Data items
[Start of Attachment]

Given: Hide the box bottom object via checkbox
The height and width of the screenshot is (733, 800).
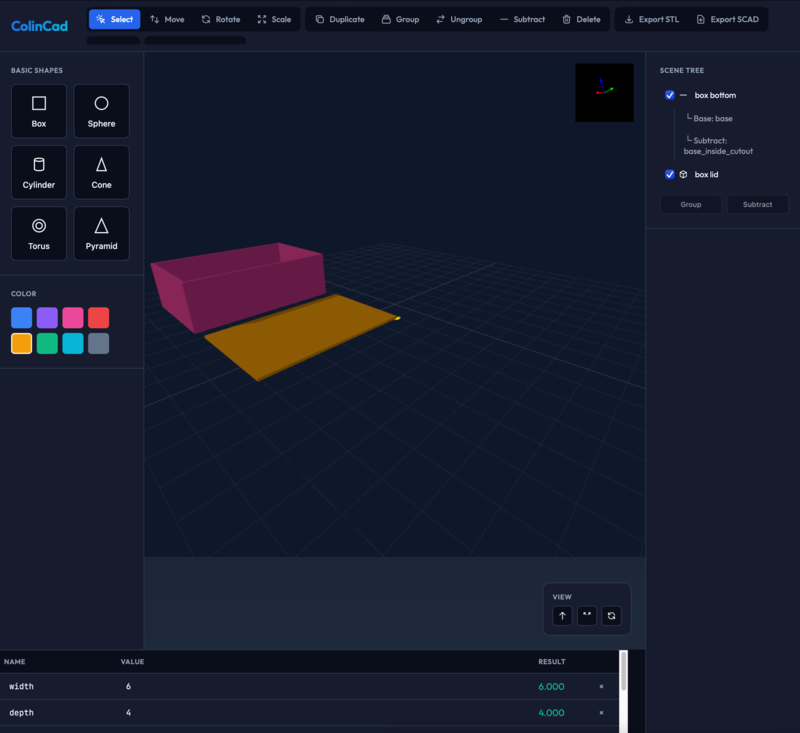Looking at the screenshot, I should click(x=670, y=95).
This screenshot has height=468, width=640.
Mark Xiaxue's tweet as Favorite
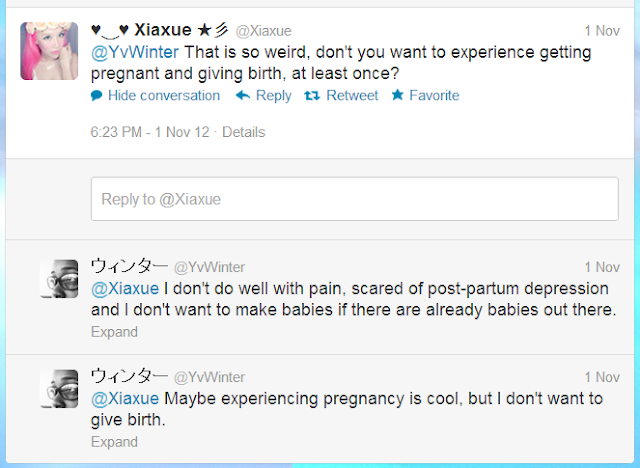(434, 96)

[End of Attachment]

-- What the task requires --
A word-for-word copy is needed of the lines from the line holding "The height and" through the end of the records, both included, excluding every picture.

-- The completed task --
The height and width of the screenshot is (733, 800).
Looking at the screenshot, I should click(x=670, y=95).
This screenshot has height=468, width=640.
Mark Xiaxue's tweet as Favorite
(434, 96)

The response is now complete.